CM: Inwieweit agiert DATEV als Trendsetter der Digitalwirtschaft?
Prof. Dieter Kempf:
DATEV hat sich die Digitalisierung im Mittelstand auf die Fahnen geschrieben und konzentriert sich dabei auf den Aspekt der Unternehmensprozesse. Entsprechende Entwicklungen treiben wir maßgeblich mit voran. Aktuelle Beispiele sind etwa die Prozesse rund um die Rechnungsbearbeitung wie z.B. mit dem elektronischen Rechnungsstandard ZUGFeRD und das Ersetzende Scannen. Als Enabler für solche digitalen Abläufe unterstützen wir mit unseren Lösungen kaufmännische Prozesse vom Rechnungseingang bis über die Zahlung und den Buchungssatz zum rechtssicheren Archivieren. Cloud-Komponenten sorgen für jederzeitigen Zugriff und standortunabhängige Zusammenarbeit. Die Abläufe können auch über das Unternehmen hinaus verlängert werden, insbesondere indem der Steuerberater eingebunden wird. Für den digitalen Datenaustausch auch mit den Mitarbeitern gibt es ein Arbeitnehmer-Portal. Es liefert Beschäftigten Daten zu ihrem Arbeitsverhältnis wie die Lohn- und Gehaltsabrechnung sowie die Lohnsteuerbescheinigung unkompliziert, aber sicher via Internet. Darüber hinaus fungiert unser Rechenzentrum als Datendrehscheibe bei der Verteilung elektronischer Informationen in Deutschland. Es bindet neben Unternehmen und ihren Steuerberatern auch Kunden und Lieferanten, Behörden und Institutionen, Sozialversicherungsträger, Banken und Logistikdienstleister in den Informationsfluss ein. In einem durchgängig digitalen Prozess werden Daten weitgehend automatisiert und fristgerecht verteilt. So unterstützt es beispielsweise dabei, den statistischen Meldepflichten unkompliziert nachzukommen. Die Daten sind in diesem Prozess stets durch Sicherungssysteme wie Verschlüsselung, Authentifizierung und Rechtemanagement geschützt.

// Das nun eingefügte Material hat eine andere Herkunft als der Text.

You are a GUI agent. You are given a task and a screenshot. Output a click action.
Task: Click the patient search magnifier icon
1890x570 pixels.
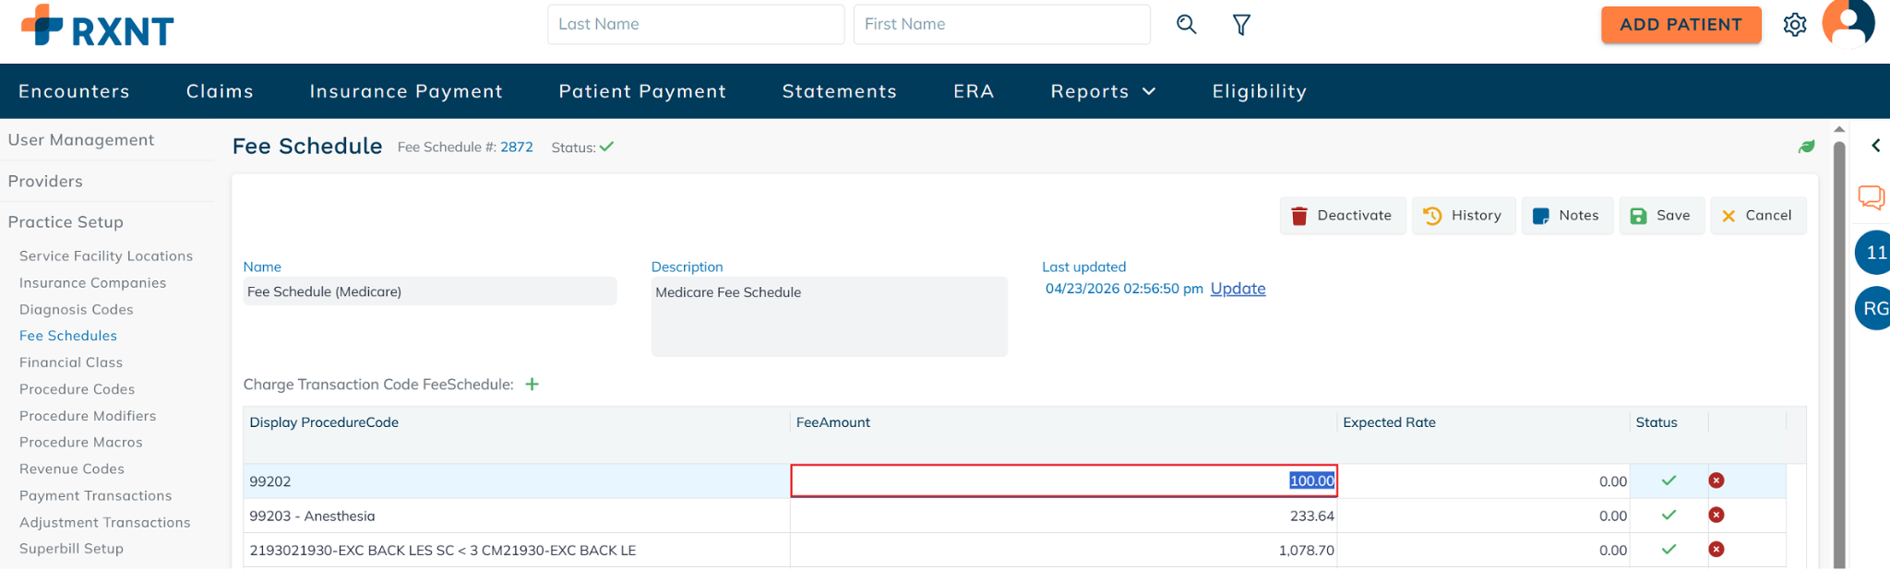[x=1186, y=25]
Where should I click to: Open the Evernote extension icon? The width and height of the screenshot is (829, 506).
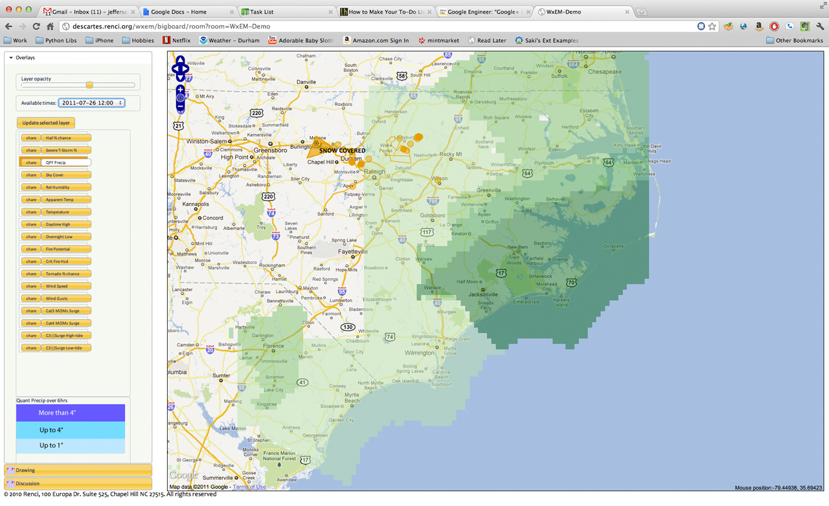(x=804, y=27)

CM: Herr Prof. Kempf, vielen Dank für Ihre Zeit und die gewonnenen Einsichten.
Wir wünschen Ihren Klienten und Ihnen alles Gute und nachhaltigen Erfolg!
Zur Person:
Prof. Dieter Kempf, Jahrgang 1953, ist seit 1996 Vorstandsvorsitzender der DATEV eG. Zuvor war der studierte Diplom-Kaufmann als Steuerberater und als Wirtschaftsprüfer tätig. Seit dem Jahr 2000 nimmt er einen Lehrauftrag an der Rechts- und Wirtschaftswissenschaftlichen Fakultät der Universität Erlangen-Nürnberg im Fach betriebliche Steuerlehre wahr, von der er 2005 zum Honorarprofessor für Betriebswirtschaftslehre ernannt wurde. 2011 wurde Kempf zudem zum Präsidenten des Bundesverbandes Informationswirtschaft, Telekommunikation und neue Medien (BITKOM) gewählt sowie als Vize-Präsident des Bundesverbandes der Deutschen Industrie (BDI) berufen.
Zum Unternehmen:
Die DATEV eG ist das Softwarehaus und der IT-Dienstleister für Steuerberater, Wirtschaftsprüfer und Rechtsanwälte sowie deren zumeist mittelständische Mandanten. Mit über 40.000 Mitgliedern, nahezu 6.800 Mitarbeitern und einem Umsatz von 844 Millionen Euro (Geschäftsjahr 2014) zählt die DATEV zu den größten Softwarehäusern in Europa. Mit ihren Lösungen verbessert die 1966 gegründete Genossenschaft gemeinsam mit ihren Mitgliedern die betriebswirtschaftlichen Prozesse von 2,5 Millionen Unternehmen, Kommunen, Vereinen und Institutionen.